══ INPUT MATERIAL

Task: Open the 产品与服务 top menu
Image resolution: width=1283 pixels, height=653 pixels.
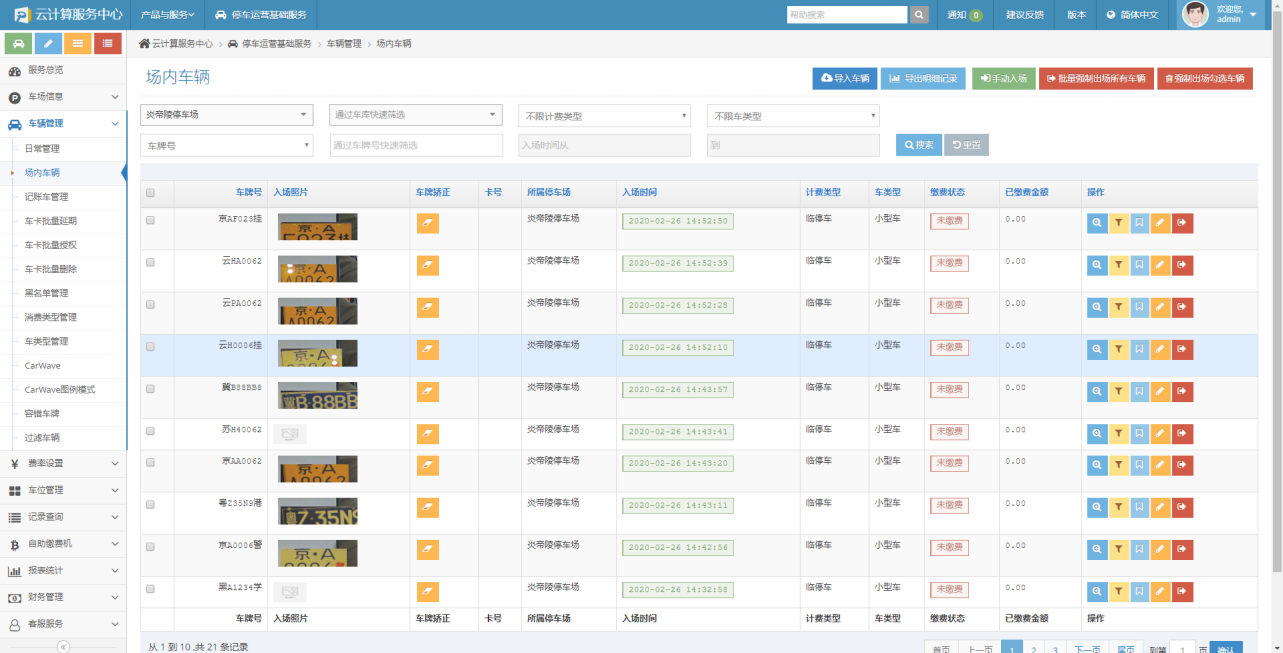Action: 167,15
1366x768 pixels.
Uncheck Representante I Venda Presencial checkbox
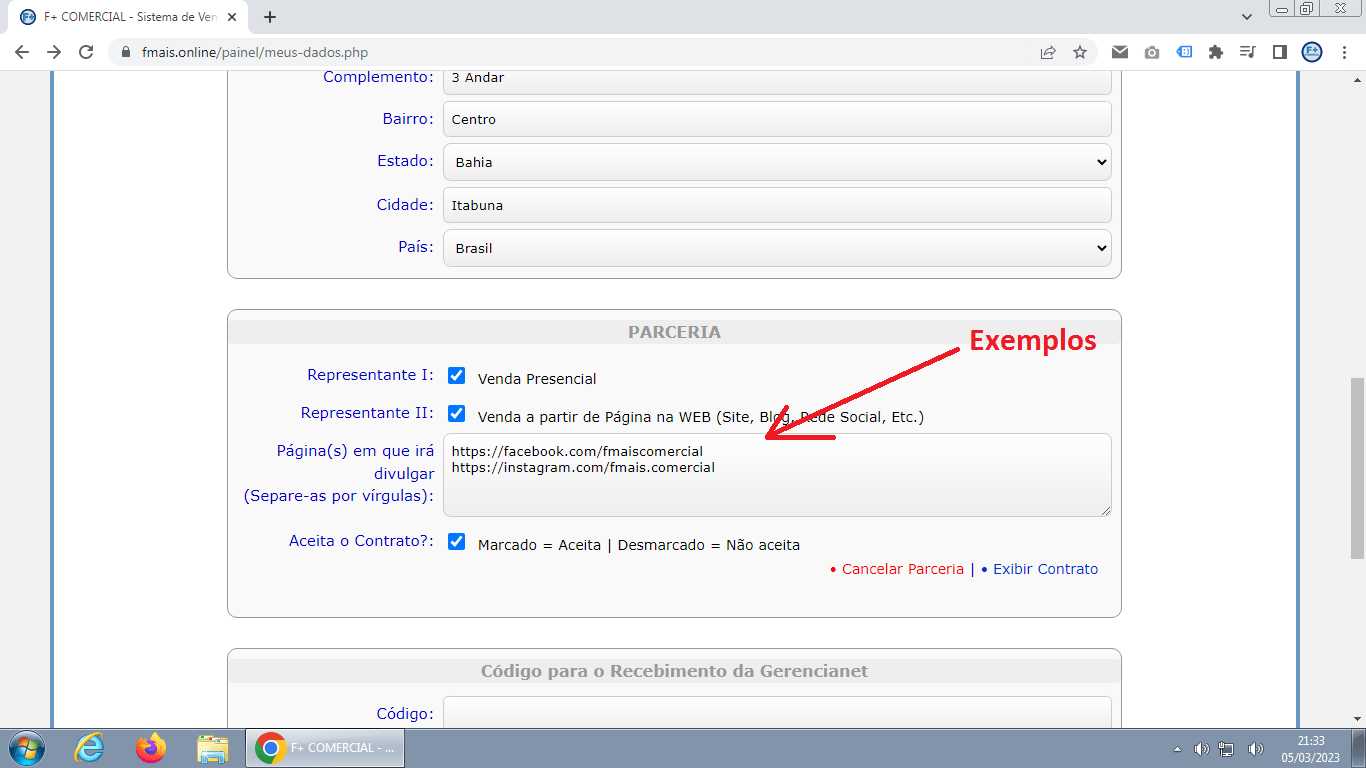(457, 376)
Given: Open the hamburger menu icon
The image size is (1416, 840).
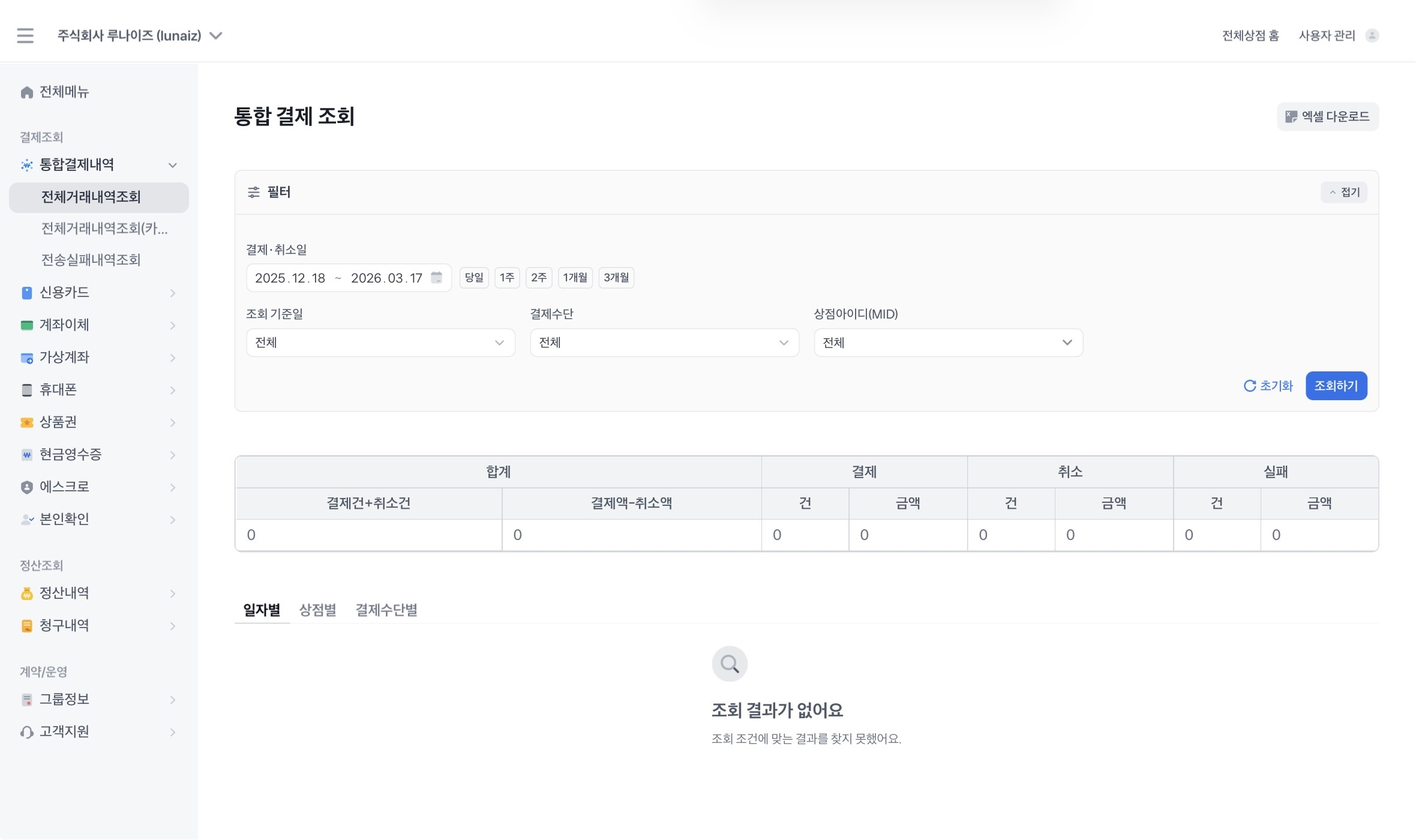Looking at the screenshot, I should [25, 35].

════

• [WORK TO COMPLETE]
Restate the data word for word, minus any images.

• [SOLUTION TO THIS EXERCISE]
Task: Open the 产品与服务 top menu
Image resolution: width=1283 pixels, height=653 pixels.
Action: 167,15
1366x768 pixels.
Uncheck Representante I Venda Presencial checkbox
(457, 376)
Given: Open the hamburger menu icon
The image size is (1416, 840).
Looking at the screenshot, I should [25, 35].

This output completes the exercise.